California (325) was third, Stanford (296) fourth and defending regular-season champion Washington (278) fifth. Of course, fall forecasting might not always mean much.

"They picked us 11th last year. They picked us sixth this year," said Colorado coach Tad Boyle, whose Buffaloes surprised everybody by winning the league tournament title last season. "Nothing is more irrelevant in my mind."

Oregon (217) was picked seventh followed by Oregon State (166), Southern California (163), Washington State (111), Arizona State (107) and Utah (78) last.

"To put any kind of pressure on ourselves automatically places it maybe at a position where we're not," Utah coach Larry Krystkowiak said. "I'm concerned that I'm not at practice today."

The media has correctly picked the conference winner 12 of 20 times. Arizona has correctly been selected in seven of the 11 times the Wildcats have been picked to capture the league title.

"I can remember a long time ago when I played, I would always cheer against the teams in our conference because I didn't want them to do as well as us," Arizona coach Sean Miller said. "And those days have ended a long time ago. This year in particular every time that a Pac-12 team plays a non-conference opponent, we want them to win. The most success that we can have as a conference only helps each other."

Change is all around the conference.

Master-recruiter Miller pulled together one of the best classes in the country in the desert. Ben Howland did the same at UCLA, which is moving back into historic Pauley Pavilion after a $132 million renovation. Lorenzo Romar is just fine with his Huskies playing the underdog role, too, especially after flaming out as the top seed in the quarterfinals of last season's league tournament.

Kevin O'Neill is trying to turn around USC from a school-record 26 losses last season. Stanford is looking to make the NCAA tournament for the first time under fifth-year coach Johnny Dawkins, who led the Cardinal to the NIT title last season. Across San Francisco Bay, crafty Cal coach Mike Montgomery's teams are never pushovers, either, and he's more focused than ever after bladder cancer and surgery that left him cancer-free before last season.

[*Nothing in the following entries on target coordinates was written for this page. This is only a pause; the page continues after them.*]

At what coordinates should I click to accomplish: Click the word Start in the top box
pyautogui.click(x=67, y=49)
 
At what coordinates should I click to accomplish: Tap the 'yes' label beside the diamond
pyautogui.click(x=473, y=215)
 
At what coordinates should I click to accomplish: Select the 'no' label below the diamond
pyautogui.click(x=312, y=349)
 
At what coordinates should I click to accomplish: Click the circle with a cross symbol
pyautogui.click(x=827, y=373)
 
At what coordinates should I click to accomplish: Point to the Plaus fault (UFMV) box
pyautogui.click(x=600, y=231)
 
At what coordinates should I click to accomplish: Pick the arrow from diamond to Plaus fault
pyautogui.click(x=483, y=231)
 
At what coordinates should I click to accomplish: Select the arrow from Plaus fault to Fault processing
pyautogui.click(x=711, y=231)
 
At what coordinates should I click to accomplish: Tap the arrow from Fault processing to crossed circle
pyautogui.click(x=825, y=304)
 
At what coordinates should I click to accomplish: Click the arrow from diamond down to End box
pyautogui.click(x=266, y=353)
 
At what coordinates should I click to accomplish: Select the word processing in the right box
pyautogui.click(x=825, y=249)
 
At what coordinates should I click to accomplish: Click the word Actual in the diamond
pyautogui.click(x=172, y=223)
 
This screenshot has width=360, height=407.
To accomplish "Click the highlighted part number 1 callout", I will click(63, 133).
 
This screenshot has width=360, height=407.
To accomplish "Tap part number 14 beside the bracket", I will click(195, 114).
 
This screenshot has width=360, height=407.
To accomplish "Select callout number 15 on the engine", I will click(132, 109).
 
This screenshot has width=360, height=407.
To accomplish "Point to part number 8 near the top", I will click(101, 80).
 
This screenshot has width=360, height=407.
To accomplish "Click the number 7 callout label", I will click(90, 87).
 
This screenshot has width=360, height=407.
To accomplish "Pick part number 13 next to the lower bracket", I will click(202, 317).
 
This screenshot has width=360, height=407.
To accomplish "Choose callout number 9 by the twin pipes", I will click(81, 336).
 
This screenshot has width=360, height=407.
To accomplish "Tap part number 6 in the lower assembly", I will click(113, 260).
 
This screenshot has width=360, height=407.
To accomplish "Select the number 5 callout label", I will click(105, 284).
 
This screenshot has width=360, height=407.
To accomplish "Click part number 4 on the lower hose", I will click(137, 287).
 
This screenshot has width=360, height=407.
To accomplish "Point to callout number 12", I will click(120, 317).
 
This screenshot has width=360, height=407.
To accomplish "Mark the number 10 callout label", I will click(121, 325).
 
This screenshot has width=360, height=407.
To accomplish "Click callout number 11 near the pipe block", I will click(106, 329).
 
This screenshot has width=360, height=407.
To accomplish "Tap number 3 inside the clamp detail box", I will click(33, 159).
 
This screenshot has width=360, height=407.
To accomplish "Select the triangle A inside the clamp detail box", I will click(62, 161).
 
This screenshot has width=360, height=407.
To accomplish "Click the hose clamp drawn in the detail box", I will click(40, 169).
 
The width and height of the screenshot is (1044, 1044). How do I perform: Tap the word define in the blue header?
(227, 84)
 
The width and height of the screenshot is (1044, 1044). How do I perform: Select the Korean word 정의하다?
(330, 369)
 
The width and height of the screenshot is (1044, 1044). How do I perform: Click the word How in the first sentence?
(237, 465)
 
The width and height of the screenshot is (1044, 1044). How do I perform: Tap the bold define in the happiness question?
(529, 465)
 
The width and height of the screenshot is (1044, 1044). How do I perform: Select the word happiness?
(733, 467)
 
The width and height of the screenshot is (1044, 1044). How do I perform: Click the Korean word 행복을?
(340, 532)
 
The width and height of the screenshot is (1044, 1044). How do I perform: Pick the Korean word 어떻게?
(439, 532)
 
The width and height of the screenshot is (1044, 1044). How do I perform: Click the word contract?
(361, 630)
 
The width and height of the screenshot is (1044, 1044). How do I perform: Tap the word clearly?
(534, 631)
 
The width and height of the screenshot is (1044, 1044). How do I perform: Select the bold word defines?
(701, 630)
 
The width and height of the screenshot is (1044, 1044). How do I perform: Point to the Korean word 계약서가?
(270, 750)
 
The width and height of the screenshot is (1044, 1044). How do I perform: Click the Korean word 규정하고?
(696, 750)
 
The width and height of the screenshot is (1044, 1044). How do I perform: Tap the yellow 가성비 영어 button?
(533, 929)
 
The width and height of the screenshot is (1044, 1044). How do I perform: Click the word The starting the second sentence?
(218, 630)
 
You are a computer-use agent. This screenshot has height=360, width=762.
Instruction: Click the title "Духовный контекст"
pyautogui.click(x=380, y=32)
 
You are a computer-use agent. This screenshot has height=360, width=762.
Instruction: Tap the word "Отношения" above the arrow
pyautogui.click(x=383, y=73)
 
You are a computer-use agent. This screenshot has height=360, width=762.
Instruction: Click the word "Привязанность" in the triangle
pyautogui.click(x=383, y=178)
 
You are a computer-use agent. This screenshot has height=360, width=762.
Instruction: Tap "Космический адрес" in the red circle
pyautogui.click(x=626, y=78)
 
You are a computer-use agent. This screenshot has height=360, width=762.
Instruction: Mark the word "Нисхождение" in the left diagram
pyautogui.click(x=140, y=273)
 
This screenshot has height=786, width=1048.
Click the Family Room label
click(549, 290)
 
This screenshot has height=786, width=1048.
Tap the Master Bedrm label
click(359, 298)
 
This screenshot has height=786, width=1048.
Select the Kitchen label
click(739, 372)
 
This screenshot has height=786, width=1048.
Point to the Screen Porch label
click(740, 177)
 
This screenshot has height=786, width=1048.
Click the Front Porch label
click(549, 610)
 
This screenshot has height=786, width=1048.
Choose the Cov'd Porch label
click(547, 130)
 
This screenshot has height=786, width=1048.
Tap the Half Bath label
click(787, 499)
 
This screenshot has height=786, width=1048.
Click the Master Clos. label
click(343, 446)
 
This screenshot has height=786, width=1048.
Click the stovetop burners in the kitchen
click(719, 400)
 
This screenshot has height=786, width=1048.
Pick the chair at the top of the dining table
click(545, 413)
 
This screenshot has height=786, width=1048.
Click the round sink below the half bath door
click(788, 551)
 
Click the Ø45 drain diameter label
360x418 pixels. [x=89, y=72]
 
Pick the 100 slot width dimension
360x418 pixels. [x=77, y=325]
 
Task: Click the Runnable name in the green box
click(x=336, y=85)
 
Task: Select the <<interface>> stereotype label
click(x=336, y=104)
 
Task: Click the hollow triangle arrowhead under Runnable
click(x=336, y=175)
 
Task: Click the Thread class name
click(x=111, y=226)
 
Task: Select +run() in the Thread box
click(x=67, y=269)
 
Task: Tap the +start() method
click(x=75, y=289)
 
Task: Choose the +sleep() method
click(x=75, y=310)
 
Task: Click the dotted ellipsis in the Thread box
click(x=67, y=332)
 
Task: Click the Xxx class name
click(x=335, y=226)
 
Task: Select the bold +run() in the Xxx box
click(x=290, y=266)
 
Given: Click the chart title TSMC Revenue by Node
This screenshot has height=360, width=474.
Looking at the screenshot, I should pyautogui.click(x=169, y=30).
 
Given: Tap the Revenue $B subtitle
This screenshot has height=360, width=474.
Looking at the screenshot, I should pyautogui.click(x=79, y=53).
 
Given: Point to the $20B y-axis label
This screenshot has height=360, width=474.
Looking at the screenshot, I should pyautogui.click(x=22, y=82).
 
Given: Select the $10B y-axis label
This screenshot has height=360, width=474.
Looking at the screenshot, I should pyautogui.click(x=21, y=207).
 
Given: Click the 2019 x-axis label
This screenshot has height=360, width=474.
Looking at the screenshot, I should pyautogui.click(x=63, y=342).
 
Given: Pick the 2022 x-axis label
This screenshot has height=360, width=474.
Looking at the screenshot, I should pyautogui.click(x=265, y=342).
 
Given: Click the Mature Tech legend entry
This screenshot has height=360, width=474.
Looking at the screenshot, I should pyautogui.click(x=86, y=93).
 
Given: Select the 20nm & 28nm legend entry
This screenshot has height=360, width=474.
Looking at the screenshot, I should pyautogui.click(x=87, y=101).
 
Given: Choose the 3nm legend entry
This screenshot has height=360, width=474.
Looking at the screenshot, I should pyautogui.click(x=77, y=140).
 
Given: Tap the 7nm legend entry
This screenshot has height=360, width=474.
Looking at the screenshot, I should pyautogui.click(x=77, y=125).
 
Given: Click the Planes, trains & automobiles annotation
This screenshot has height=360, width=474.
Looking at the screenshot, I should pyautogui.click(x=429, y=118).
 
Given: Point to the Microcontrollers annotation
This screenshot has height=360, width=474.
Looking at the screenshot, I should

Well, sort of more focused.

"Unfortunately, it hasn't changed me that much. I'm still the nut case I always was," Montgomery joked. "But it was certainly a wake-up call for me. But I'm fine."

The only real guarantee this season is exposure will be at an all-time high.

The league's landmark 12-year television contract with Fox and ESPN worth about $3 billion, which created the Pac-12 Networks and Pac-12 Digital Network, started this fall. The swanky studios will help increase viewership after more than 90 games — including 23 conference matchups — weren't televised last season, said Pac-12 Commissioner Larry Scott.

After 10 years at Staples Center in Los Angeles, the conference tournament also is moving to a new home at the MGM Grand Garden Arena in Las Vegas. Even bigger moves could also be on the horizon, with UCLA becoming the first program to travel to China over the summer as part of the league's new initiative to gain exposure in the lucrative Asia market each preseason.

Not everything is different.

This is the first time since the 2001-02 season that there have not been any coaching changes, Scott said. And a year after Colorado and Utah joined the league, no more expansion is expected for the foreseeable future.

Teams across the league already noted some of the tangible benefits from the growth.

Colorado is 200 seats away from selling out its home opener against Wofford on Nov. 9. Utah finished in the top three in attendance. Even Washington State, which returns Pac-12 leading scorer Brock Motum, is getting more revenue to Pullman than ever before — but still has bigger goals on the court.

"Looking to accomplish a lot more wins than last season," said Motum, whose Cougars went 19-18 last season and finished tied with Oregon State for eighth.

All Robinson wants from his Beavers in Corvallis — besides perfecting the Princeton offense, of course — is for them to register to vote. The Oregon State coach isn't predicting how the Pac-12 will shake out and isn't telling players who to take on the ballot — though he has a suspicion his famous family member might've already.

"If I took you to the White House," Robinson said, "you'd like him, too."